命
白川津 中々
■
仕事が終わり、この世の全てを呪いながら満員電車で帰宅していると、弟からメッセージが届いた。
娘が生まれました。
短くそう書かれた文章を眺め返信内容を考えるも、気の利いた言い回しも思いつかず、弟と同じように短く「おめでとう」と一言にまとめて送る。その後すぐに「ありがとう」と返ってきて、そこで終わった。
おめでとう。
実際の所、少しもめでたい気持ちなどなかった。子供が生まれて何が嬉しいのか。金も手間もかかるし、生まれてきた子供だって四苦八苦に悩まなければならない。生は苦しみ世は地獄。命などあっても百害あって一利なしではないか。それに、あの弟が子供を作る事に俺は強烈な嫌悪感を抱いていた。一丁前に親を気取る様が、気に食わなかった。
昔、弟は酷く荒れていた。
「死ね」
「殺す」
「ふざけるな」
少ないレパートリーの中から必死に汚い言葉を選び、あらん限りの力を使って親へ反抗の意を示していた。親の金で学校に行っている分際で、馬鹿な奴だなと思っていた。
「お前一人じゃ生きていけないんだから、今悪態突いたって恰好が悪いぞ、せめて働くまで黙っていろよ」
そんな風に諭そうとした事があったが、「親が好きで生んだんだからそんな風に慮る必要もないよ」と聞く耳を持たなかったし、俺も「確かにそうだな」と納得してしまった。そう、命は選べないのだ。勝手に放り出されて、生きる事を強要される。なんと悍ましく、残酷な話だろう。こんなにも辛い世の中で不幸を背負わされる。まったく子供が可哀想ではないか。

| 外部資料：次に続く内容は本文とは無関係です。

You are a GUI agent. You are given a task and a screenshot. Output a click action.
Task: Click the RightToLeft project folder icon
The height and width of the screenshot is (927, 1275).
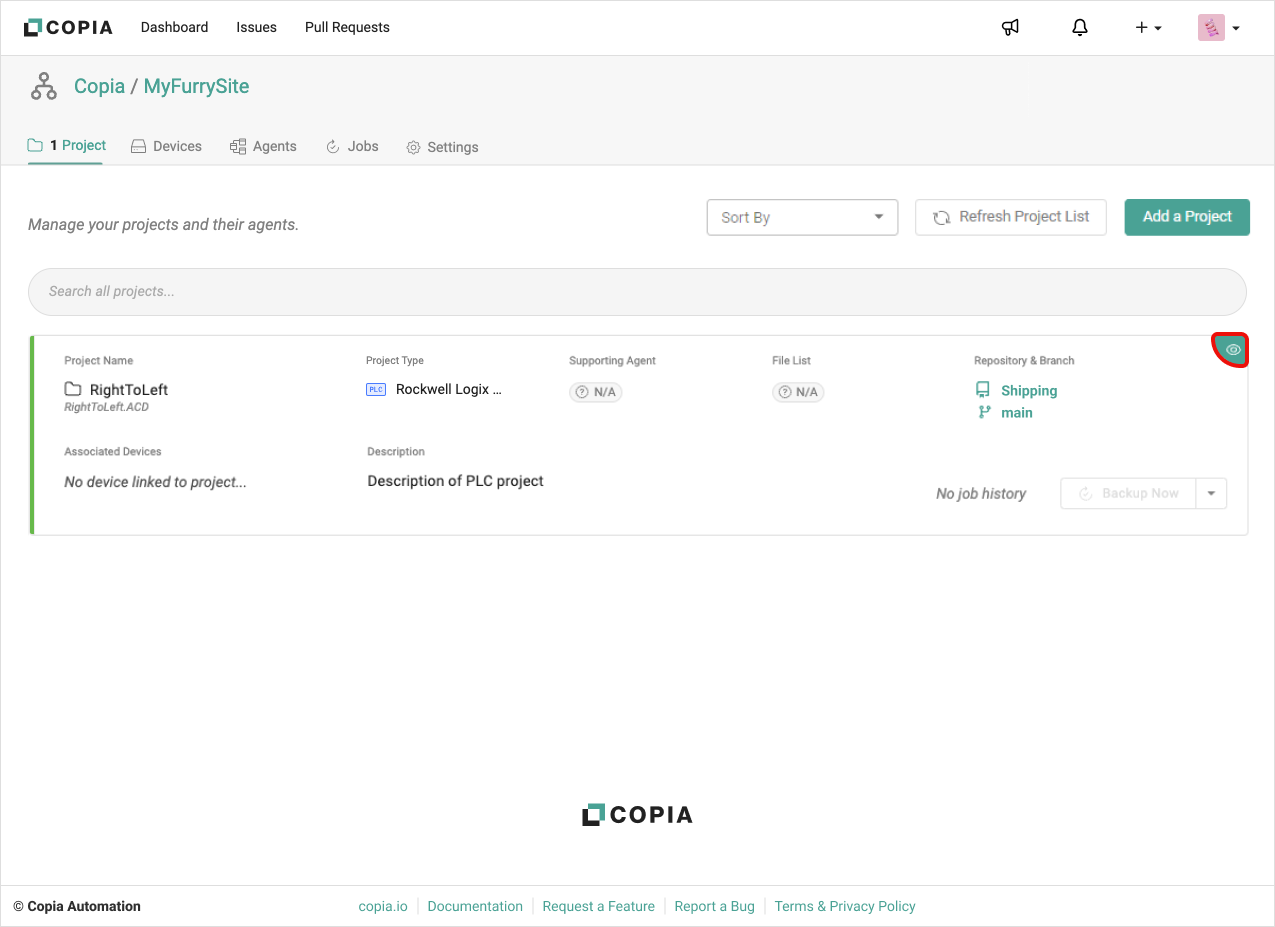pos(73,389)

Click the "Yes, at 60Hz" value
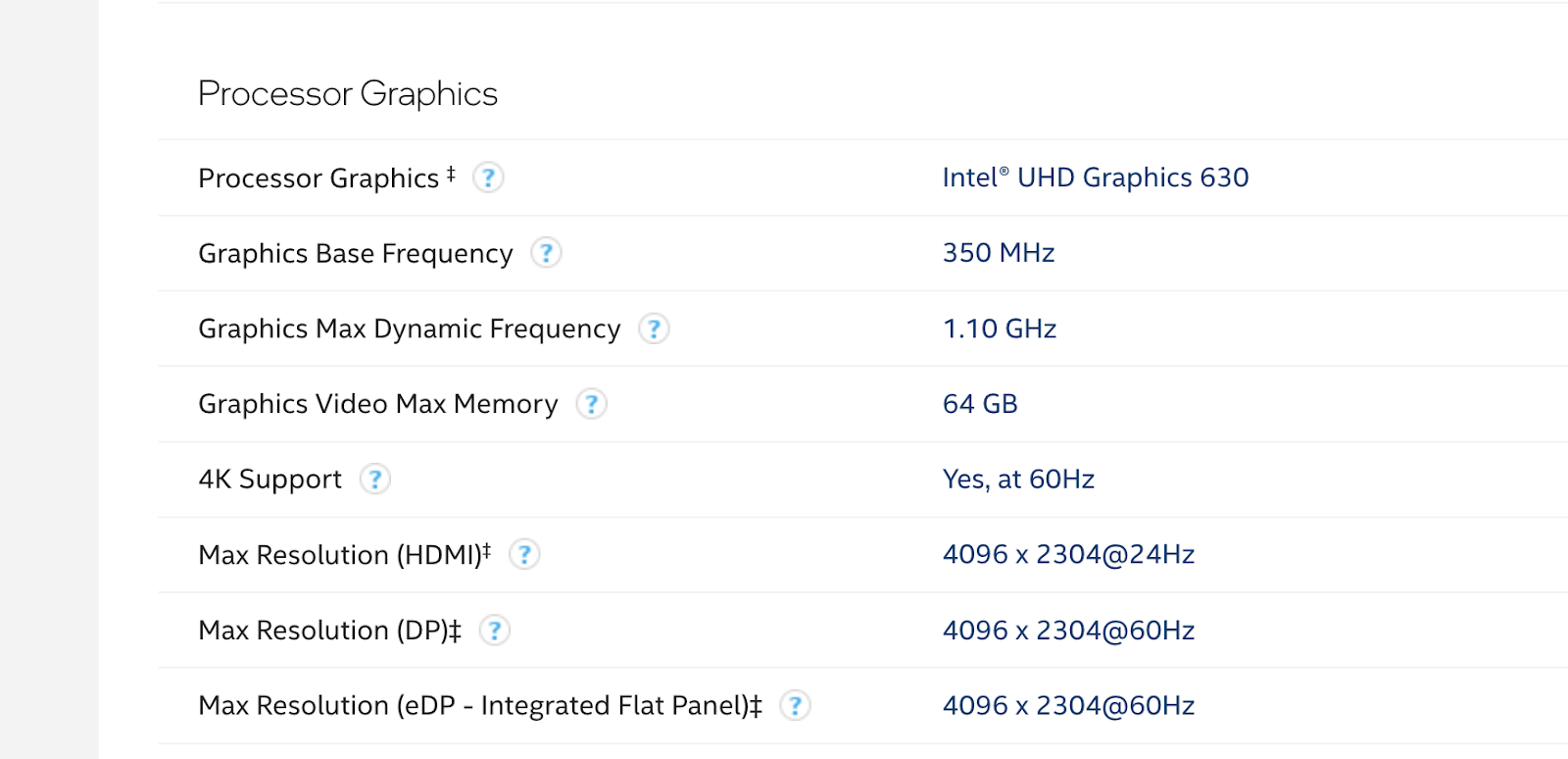click(x=1017, y=480)
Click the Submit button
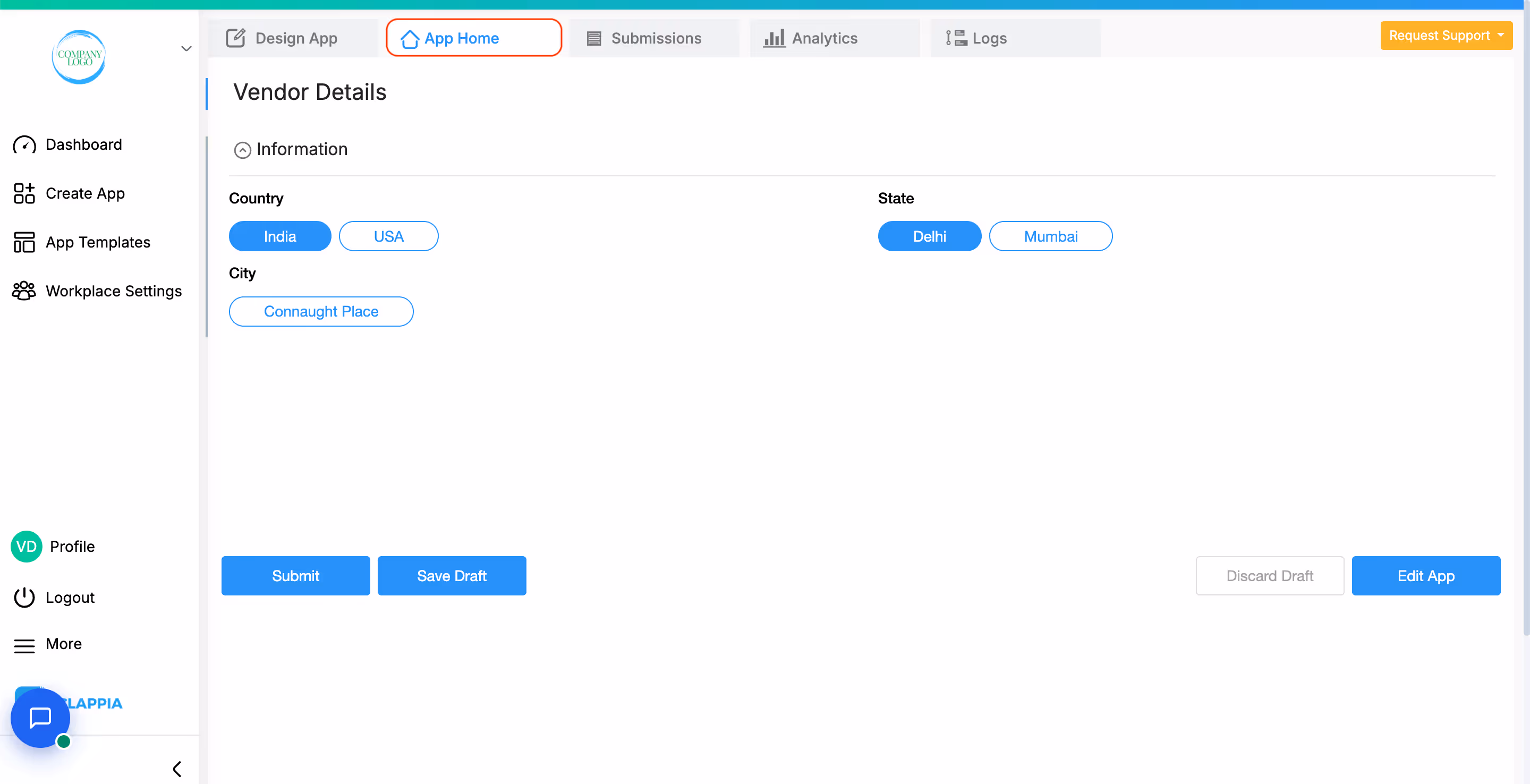 pyautogui.click(x=295, y=576)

しかし、弟は子供を作った。「親が好きで生んだんだから」と、両親に欠片も親愛の情を見せなかった弟が、子供を作ったのだ。
お前も同じ事を言われるぞ。
短いやり取りが残されたモニタ。送りかけてやめた一言。代わりに、ギフト券を買って贈っておいた。それは慣習以外の何物でもなく、特別な感情も気持ちもなかった。
「生んでくれなんて頼んでない」
弟は、いつかそんな言葉を吐かれるだろう。
弟の子供が、自身の生を呪う時が必ずくるだろう。
艱難辛苦が約束され、偽りの祝詞が届けられる、命。
その命に子供ができて、同じように、不幸の数を増やしていく。
……
なんとなしに弟とのやり取りを眺めていると、生まれてきた子供の画像が送られてきた。
可愛くもなく、愛着も湧かなかった。
命などない方がいい。
生きているだけで苦しまなければならない。
そう送りかけて、やはりやめた。
満員電車の中、俺はずっと、弟の子供の画像を見ていた。